I never trained in Krav Maga, but I have been training in Systema for a few years. From what I have seen on television, the main differences would probably be tension and linear against rotational movements. Krav Maga seems to use a lot of tension and agressivity. Systema uses relaxation, selective tension and fluid movements that are not very linear. Tension will get you hurt.. (Wonder why drunks don't often get hurt in car accidents?). In Systema, you don't block much, just step out of the way. It sounds simplistic, but it works. At first, I always had to remind myself to move my feet.. Usually, stepping a few inches is enough to avoid a strike. When your arms are not busy blocking (and getting hurt), you can use them for other things.. I did see once a good Krav Maga older instructor on the Discovery Channel. He was relaxed and went around the attacker instead of charging him. I guess it all depends on your instructor.. I would suggest you to try both. Videos are not a very good tool when it comes to making a choice.

Gil.


----------



## milosmalic

gilgsn said:


> ...Krav Maga seems to use a lot of tension and agressivity. Systema uses relaxation, selective tension and fluid movements that are not very linear.
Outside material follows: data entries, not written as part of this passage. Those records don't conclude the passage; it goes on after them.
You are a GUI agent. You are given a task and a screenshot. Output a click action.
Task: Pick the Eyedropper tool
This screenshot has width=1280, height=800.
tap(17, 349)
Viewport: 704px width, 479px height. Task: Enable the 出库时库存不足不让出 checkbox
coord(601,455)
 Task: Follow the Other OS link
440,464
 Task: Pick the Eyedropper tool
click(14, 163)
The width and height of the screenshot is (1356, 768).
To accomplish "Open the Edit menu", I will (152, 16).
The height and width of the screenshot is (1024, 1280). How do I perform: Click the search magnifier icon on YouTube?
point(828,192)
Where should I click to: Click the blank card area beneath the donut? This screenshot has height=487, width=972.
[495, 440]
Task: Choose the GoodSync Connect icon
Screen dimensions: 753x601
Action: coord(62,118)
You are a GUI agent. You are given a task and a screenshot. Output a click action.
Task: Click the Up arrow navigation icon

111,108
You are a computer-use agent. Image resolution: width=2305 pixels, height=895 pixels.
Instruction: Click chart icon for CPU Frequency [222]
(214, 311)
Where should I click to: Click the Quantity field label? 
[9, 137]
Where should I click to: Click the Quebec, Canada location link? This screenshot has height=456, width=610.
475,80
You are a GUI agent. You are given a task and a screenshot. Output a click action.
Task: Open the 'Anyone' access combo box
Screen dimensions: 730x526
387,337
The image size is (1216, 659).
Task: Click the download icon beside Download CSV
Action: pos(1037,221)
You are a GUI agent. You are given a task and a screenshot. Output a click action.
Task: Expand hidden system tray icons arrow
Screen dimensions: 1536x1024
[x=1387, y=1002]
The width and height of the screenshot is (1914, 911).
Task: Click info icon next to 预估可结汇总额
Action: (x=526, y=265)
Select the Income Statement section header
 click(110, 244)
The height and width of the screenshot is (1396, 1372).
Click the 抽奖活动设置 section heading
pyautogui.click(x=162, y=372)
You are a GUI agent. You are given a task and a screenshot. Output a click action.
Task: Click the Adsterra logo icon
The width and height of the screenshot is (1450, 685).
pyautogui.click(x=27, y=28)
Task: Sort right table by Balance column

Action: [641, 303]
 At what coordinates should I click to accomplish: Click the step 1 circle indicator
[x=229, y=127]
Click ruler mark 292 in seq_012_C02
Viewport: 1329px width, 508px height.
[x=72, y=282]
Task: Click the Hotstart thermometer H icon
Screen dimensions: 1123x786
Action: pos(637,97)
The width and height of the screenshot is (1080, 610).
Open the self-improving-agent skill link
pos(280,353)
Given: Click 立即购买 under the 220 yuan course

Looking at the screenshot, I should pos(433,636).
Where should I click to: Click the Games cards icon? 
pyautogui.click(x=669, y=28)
Correct. KM work is "driven by" or "come out" different part of brain than Systema. Both are good. No vs. for me. Just keep on learning guys.

IMHO, KM is more suitable for fast learning, but the main principles can be questioned in sick/tired/older guys self defense situation.

Both for me


----------



## gilgsn

> KM work is "driven by" or "come out" different part of brain than Systema.



Hello Milos,

That's interesting, would you elaborate? Anything to do with the amygdalae?

Have a good day,

Gil.


----------